There’s a shift happening in the software industry – one that could have major implications for how companies buy, use, and think about technology.
For the past two decades, Software-as-a-Service (SaaS) has been the dominant model for delivering business software. It replaced expensive on-premise installations with cloud-based subscriptions, unlocking access and scalability. For a time, it looked like the final evolution in software delivery. But today that model is being tested by something new: agentic AI.
This isn’t just about adding smarter features to existing platforms. It’s about a different way of thinking – one that’s built on automation, intelligent workflows, and outcomes rather than access. And it’s catching on fast.
The Structural Limits of SaaS
I’ve seen first-hand how SaaS models can both unlock value and introduce friction. Over time, several structural issues have emerged.
First, there’s SaaS sprawl. Large organisations now deploy hundreds of applications, many with overlapping or highly specialised use cases. Managing this landscape is both expensive and operationally taxing. Licences go unused, tools get abandoned, and integration becomes a persistent challenge.
Second, the common per-seat pricing model increasingly feels misaligned with how value is actually delivered. A business might be paying for access across an entire team when, in reality, only a handful of users rely on the tool. That creates waste and encourages cost-cutting rather than value optimisation.
Then there’s integration fatigue. SaaS platforms often don’t talk to each other natively. Businesses end up cobbling together workflows across different tools, leading to duplication and data silos. One recent study suggested knowledge workers spend around 12 hours a week reconciling information between systems. That’s lost time and lost opportunity.
Finally, there’s a limit to how far traditional SaaS platforms can go in reducing manual effort. AI has been added around the edges – smart suggestions, simple bots – but the core structure remains reliant on human input.
A New Model: Agentic AI
Agentic AI represents something more fundamental. Rather than providing a platform for users to do tasks, it can do the tasks itself. These systems rely on autonomous agents – software programs that can take action, make decisions, and improve over time without constant human oversight.
There are a few key characteristics that differentiate agentic platforms from traditional SaaS:
- Outcome-Driven Automation: These systems are designed to execute tasks from start to finish – whether it’s processing invoices, resolving customer issues, or conducting due diligence. The value lies in completion, not access.
- Cross-Platform Functionality: Agentic systems can pull from multiple sources, navigate between tools, and act as an orchestration layer across different data environments. They don’t require everything to be under one roof.
- New Pricing Models: Rather than charging for user licences, agentic systems are shifting toward usage- and outcome-based pricing. You pay for what the AI does, not just for using the software.
- Continuous Learning: These agents aren’t static.
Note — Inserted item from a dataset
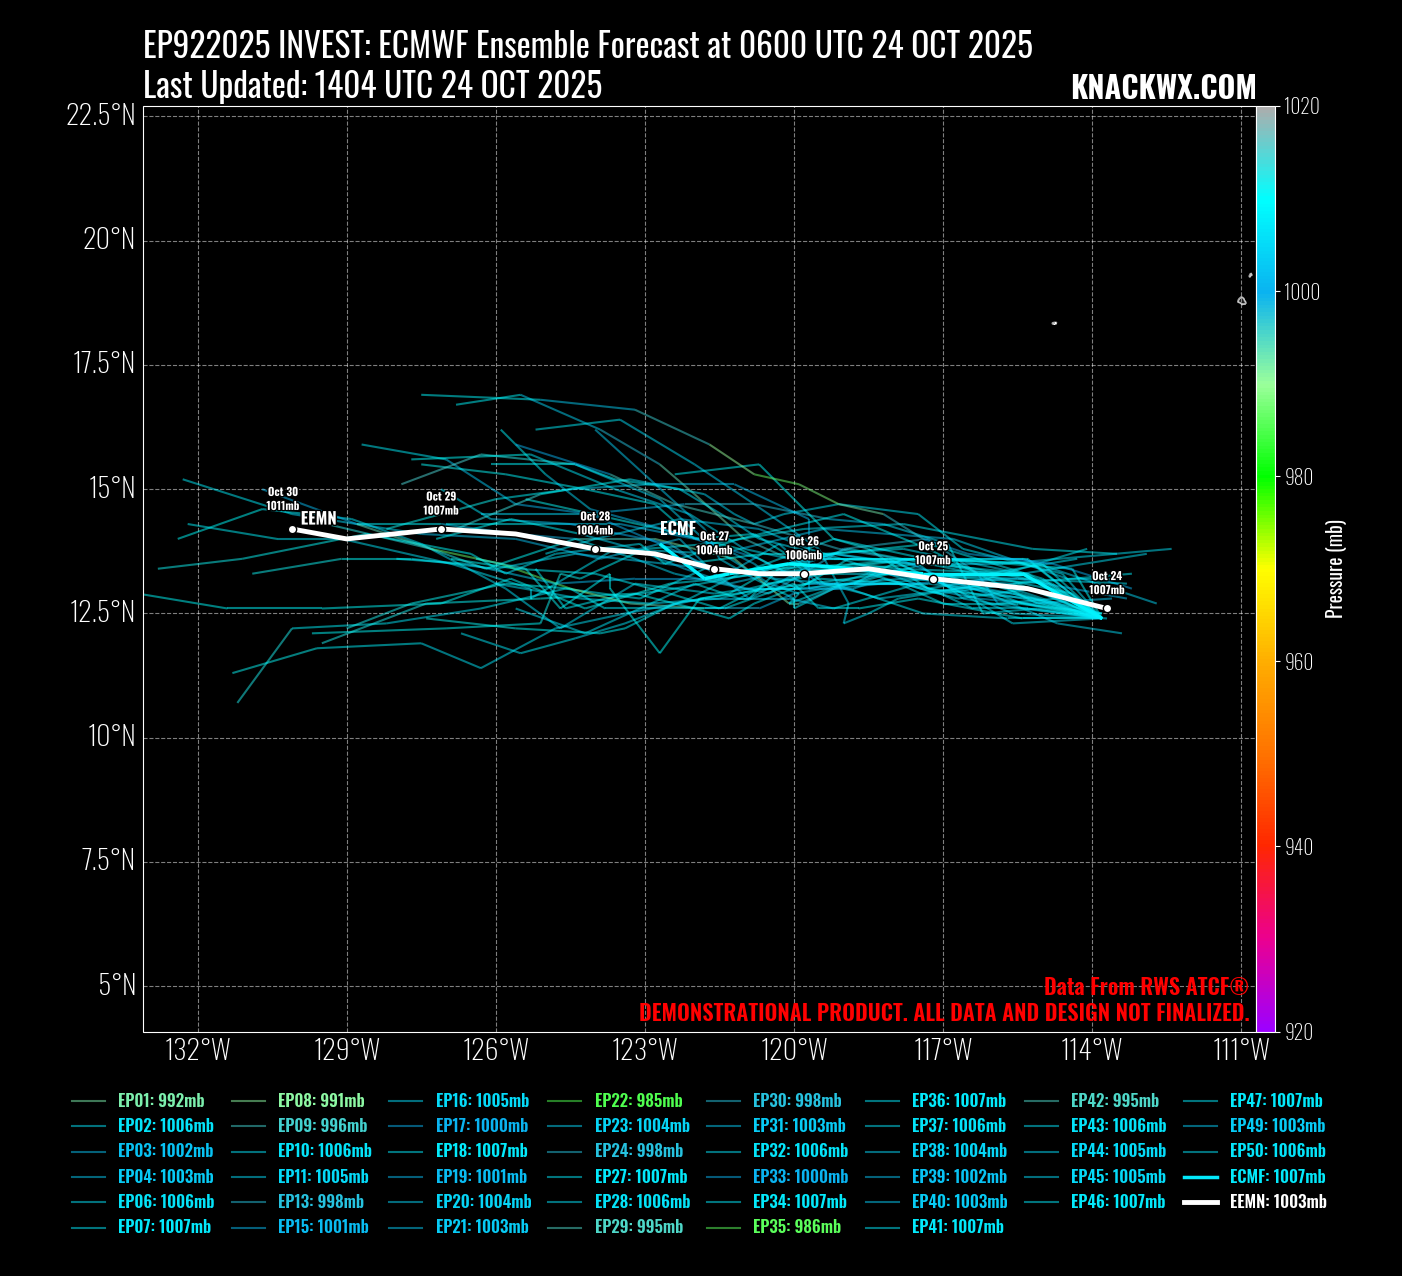Screen dimensions: 1402x1276
Task: Click the pressure colorbar near 980 mb
Action: coord(1266,477)
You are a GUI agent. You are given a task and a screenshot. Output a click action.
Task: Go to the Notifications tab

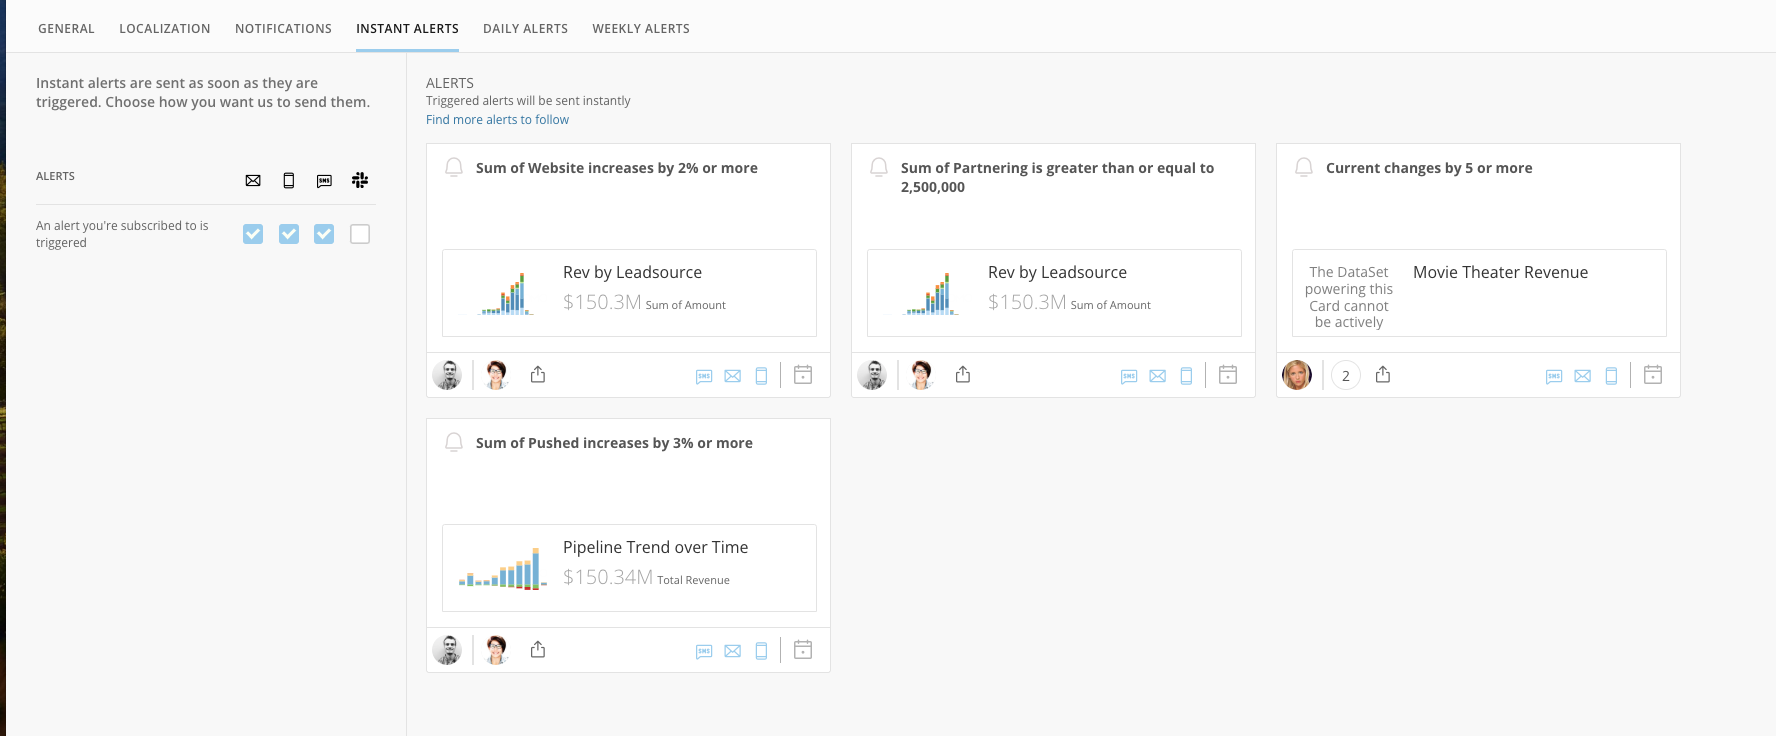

They adapt and refine their outputs over time, meaning they can grow more valuable the longer they’re used.
- Cultural Shift: Adopting this kind of technology often comes hand-in-hand with a broader move toward data-driven, leaner, and more adaptive organisational cultures.
Implications for SaaS Companies
To compete with the rise of AI, SaaS providers will need to evolve their services to better meet customer expectations. This means rethinking not just product features but the entire delivery model – from pricing and integration to automation and long-term value creation
For traditional SaaS businesses, this shift represents both a threat and an opportunity. It’s no longer enough to be the best dashboard or the most user-friendly UI. The next wave of competition will be measured by who can remove friction, automate outcomes, and offer tools that disappear into the background.
Some SaaS firms are already responding – embedding more advanced automation, shifting towards outcome-based pricing, and opening up APIs to play nicely with agentic platforms. Others may find themselves disrupted unless they reposition their offering.
There’s also room for partnership. Not every SaaS company needs to become an AI company overnight. But aligning with platforms that enable agentic behaviour – through interoperability, shared data layers, or white-labelled intelligence may be key to remaining relevant.
Looking Ahead
It’s too early to declare the end of SaaS. But it’s clear that the model is being redefined. The market is beginning to demand something beyond access – a shift towards tools that think, act, and deliver.
From an investor and operator’s perspective, this opens up exciting territory. The companies that succeed will be those that reduce complexity, lower operational overheads, and price according to actual value delivered.
As this space evolves, expect to see a growing divide: between tools that assist and tools that act. The former will still have their place – but the latter may well define the future of enterprise software.